4.Pa’palumpangan yaitu penguasa bidang ritual keagamaan dan adat istiadat,berpusat di Tongkonan Banua Lando, Kendenan, yang saat ini untuk sementara berpindah ke Tongkonan Mamullu. Peletak dasar adalah Puang Toding. Diberi gelar pa’palumpanganna Basse Kakanna, pa’paluku-lukuanna padang ri Makale, to ummanta-manta messalunna lombok, umpelingi’ tiampan mentanetena, ke tia’danni tallu lolona.

Dibawah Tongkonan A’pa’ yg merupakan dewan tertinggi di base kakanna, masih ada dewan adat yg menangani bidang pertahanan dan keamanan yaitu Limbu A’pa’na Basse Kakanna.
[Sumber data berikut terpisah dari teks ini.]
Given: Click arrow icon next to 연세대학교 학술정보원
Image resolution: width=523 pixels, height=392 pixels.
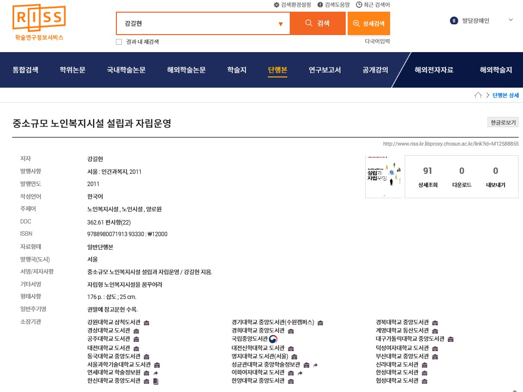Looking at the screenshot, I should 156,373.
Limbu a’pa’na di bentuk Untuk melindungi pusat kekuasaan dan pemerintahan di wilayah basse kakanna .

Limbu a’pa’na dibagi dalam 4 (empat) kelompok wilayah Pertahanan dan Keamanan yaitu:

1.Tanduk Beuwa’ranna Basse Kakanna, yang bergelar Palasa Makati’na Tanduk Beuwaranna Basse Kakanna yaitu merupakan Pasukan Khusus Gerak Cepat , yang beranggotakan rakyat Annan Penanianna Lo’nalu (daerah sebelah selatan makale),yang meliputi wilayah : Manggau, Santung, Lemo, Tiromanda, Bera, dan Pa’buaran. Pasukan ini juga berfungsi untuk menangkal serangan musuh yang datang dari bagian selatan makale. Pada saat perang saudara antara Puang Tarongko dan Puang Mengkendek ( Puang Randanan ) pasukan ini dikoordinir oleh Puang Andilolo.

2.Guali Bassinna Basse Kakanna yaitu Pasukan Khusus Pengawal Kerajaan dan Penjaga Perbatasan. Gelarnya adalah Goli-Goli Bassi Umpenandai Bambana Lo’ko’ Lumbang. Pasukan ini beranggotakan rakyat Patang Bua’ Diongnalu (daerah sebelah barat makale), yang meliputi wilayah : Rante Kasimpo- Kalolok, Tarongko- Batupapan, Tonglo dan Madandan. Pasukan ini juga sekaligus berfungsi menangkal serangan musuh yang datang dari bagian barat, makale. Sebagai pasukan pengawal kerajaan, pasukan goli-goli bassi ini, pernah bersama-sama dengan pasukan Pong Karusiak dari Madandan yang terkenal dengan senjata sumpitnya, menyerang dan membebaskan beberapa putri kerajaan di tallu lembangna yang diculik oleh pasukan Aru Palakka dari Kerajaan Bone, yang berada di Toraja pada waktu itu. Itulah sebabnya kapuangan di tallu lembangna sangat menghargai keberanian dan kepemimpinan dari Pong Karusiak dari madandan. Pada saat perang saudara antara Puang Tarongko dengan Puang Randanan dari Mengkendek, pasukan ini dikoordinir oleh Puang Toding Allo atau Puang Rante Allo.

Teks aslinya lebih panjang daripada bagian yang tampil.